七帝柔道記II
立てる我が部ぞ力あり
増田俊也著
KADOKAWA
『七帝柔道記』の続編

『七帝柔道記』の続編。『七帝柔道記』では、主人公、増田は2年目(主人公が所属している北海道大学では留年が多いため、入学してからの年数が、一般の学校の学年代わりに使われることが多いらしい)だったが、この『七帝柔道記II』では、2年目から4年目までが描かれる。
七帝戦(全国七大学総合体育大会)で4年連続最下位だった北海道大学柔道部を立て直すべく主人公たちが奮闘するわけだが、今度は上級生の立場になる。3年目の秋に副主将になり部を率いる側に回るが、今度は率いる側の苦悩があり、日夜悩みながら翌年の七帝戦に挑む。その過程を描いた小説である。内容はほぼ事実に基づいているようで、記述も迫真性はあるがどこか日記風で(先輩をすべて「さん」付けで記述するなどしている)、それを考えると、日本の日記文学の系統をひいていると言えなくもない。
本書も一種のスポーツ根性もので、この先どうなるか早く知りたいという気持ちにさせられるため、読者をグイグイ引っぱるだけの力がある。なかなか読むのをやめられず、僕など寝不足になったほどである。
内容については、こういう世界があるということに感心しはするが、やはり若い日々をこれだけのことで終わらせるのが本当に良いのかということに思いを馳せる。もちろん主人公たちはそれに十分満足しており、充実感もあるようだが、1つのことだけに集中しすぎる、しかも(乱取り数十本、腕立て伏せ数百回というような)大量の非合理的な練習を1日中繰り返すことの虚しさも、本書を読んでいて感じる。しかも大量の練習のせいで(主人公のように)重傷を負うようでは本末転倒ではないかと思う。そのため、結果が出ていないのならば、練習の方法を見直すとか合理的な方法論を取り入れるとかしたら良いんじゃないかというような、第三者的な歯がゆさは感じる。実際、コーチが来て技の研究を積極的にやるようになって力が向上したようであることだし、何より部員の数を揃えることが強さに繋がるのは明らかなのに、新入部員が次々に辞めていくような無茶な練習ばかり続けていくのもどうかと思える。主人公が上級生になってそういうところが少しずつ改善されたせいで結果が伴うようになったのは、ある意味納得できる。

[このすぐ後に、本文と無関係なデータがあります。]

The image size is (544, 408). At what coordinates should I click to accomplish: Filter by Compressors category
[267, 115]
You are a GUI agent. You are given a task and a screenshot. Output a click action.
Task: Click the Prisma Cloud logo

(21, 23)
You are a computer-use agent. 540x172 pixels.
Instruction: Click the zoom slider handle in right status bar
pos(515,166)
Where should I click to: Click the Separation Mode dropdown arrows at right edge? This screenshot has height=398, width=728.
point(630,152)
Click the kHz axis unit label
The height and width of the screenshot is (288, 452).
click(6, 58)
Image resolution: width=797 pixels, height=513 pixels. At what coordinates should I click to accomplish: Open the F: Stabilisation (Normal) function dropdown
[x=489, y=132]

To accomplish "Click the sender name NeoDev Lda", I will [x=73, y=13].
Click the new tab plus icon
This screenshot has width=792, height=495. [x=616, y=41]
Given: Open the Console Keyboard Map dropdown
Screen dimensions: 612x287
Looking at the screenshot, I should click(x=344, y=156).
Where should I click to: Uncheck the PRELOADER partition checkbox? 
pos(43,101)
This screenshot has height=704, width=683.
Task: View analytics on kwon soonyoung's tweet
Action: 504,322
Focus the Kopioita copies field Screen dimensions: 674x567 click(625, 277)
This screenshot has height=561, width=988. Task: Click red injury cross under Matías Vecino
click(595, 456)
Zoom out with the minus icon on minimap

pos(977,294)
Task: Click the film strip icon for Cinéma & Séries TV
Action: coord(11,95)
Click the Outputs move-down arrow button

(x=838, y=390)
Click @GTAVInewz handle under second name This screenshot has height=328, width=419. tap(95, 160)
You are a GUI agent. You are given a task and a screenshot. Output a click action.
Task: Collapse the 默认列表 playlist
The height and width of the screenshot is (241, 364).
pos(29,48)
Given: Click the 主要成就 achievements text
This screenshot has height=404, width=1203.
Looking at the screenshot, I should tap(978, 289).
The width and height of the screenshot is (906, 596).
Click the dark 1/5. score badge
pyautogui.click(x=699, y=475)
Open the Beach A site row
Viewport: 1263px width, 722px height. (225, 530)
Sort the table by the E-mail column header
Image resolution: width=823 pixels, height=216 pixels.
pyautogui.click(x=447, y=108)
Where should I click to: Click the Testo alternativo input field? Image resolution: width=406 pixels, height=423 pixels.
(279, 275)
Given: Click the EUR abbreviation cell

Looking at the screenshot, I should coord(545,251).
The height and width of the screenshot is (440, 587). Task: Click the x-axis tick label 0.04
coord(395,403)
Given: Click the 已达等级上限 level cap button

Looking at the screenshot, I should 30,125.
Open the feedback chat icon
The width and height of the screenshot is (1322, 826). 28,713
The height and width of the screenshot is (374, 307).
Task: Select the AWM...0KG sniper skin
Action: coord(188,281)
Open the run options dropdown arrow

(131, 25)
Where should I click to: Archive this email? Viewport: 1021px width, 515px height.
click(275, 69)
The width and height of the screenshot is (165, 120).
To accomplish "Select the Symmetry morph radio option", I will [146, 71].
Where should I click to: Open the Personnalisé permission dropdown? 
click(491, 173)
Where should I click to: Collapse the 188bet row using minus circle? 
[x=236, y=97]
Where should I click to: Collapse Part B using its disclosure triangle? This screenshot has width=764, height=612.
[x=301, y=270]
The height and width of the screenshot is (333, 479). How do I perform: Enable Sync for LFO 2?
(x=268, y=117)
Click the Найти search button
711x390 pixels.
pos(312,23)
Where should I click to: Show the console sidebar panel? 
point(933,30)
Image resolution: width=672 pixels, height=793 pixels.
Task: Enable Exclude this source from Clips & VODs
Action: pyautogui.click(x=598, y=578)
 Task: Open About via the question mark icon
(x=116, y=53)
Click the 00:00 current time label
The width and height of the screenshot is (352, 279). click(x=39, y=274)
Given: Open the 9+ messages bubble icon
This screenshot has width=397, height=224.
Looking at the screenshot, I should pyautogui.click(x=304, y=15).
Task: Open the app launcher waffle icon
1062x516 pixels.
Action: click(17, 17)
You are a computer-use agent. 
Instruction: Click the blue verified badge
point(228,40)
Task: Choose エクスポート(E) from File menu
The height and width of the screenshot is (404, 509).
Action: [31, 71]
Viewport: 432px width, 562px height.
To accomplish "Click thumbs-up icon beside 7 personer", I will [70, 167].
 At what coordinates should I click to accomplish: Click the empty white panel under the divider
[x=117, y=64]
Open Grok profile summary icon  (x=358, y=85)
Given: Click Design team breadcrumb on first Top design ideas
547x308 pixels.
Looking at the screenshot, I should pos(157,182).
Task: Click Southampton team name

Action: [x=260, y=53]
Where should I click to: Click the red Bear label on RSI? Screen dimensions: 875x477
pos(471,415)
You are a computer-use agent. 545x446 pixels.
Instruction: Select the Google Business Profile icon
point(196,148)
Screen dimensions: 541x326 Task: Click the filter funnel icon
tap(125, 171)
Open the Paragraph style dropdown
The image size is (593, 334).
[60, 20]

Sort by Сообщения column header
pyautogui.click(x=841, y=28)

この小説の最後で主人公の増田は大学を辞めるため、『七帝柔道記』はこれで一応結末を迎えたことになる。この後の中井祐樹の世代も劇的な要素が出てくるため、また『新・七帝柔道記』みたいな形で連載される可能性もあるが、とりあえずは一段落、小休止という状態ではないだろうか。
著者の増田俊也は、他の書でも感じたが、文章に読ませるだけの力があり、そのために読者は一気呵成に読み進めてしまうことになる。これは他の書でも共通で、内容や記述については少し反発も感じるが、十分説得力のある面白い作品が生み出されている。今後にも期待したいところである。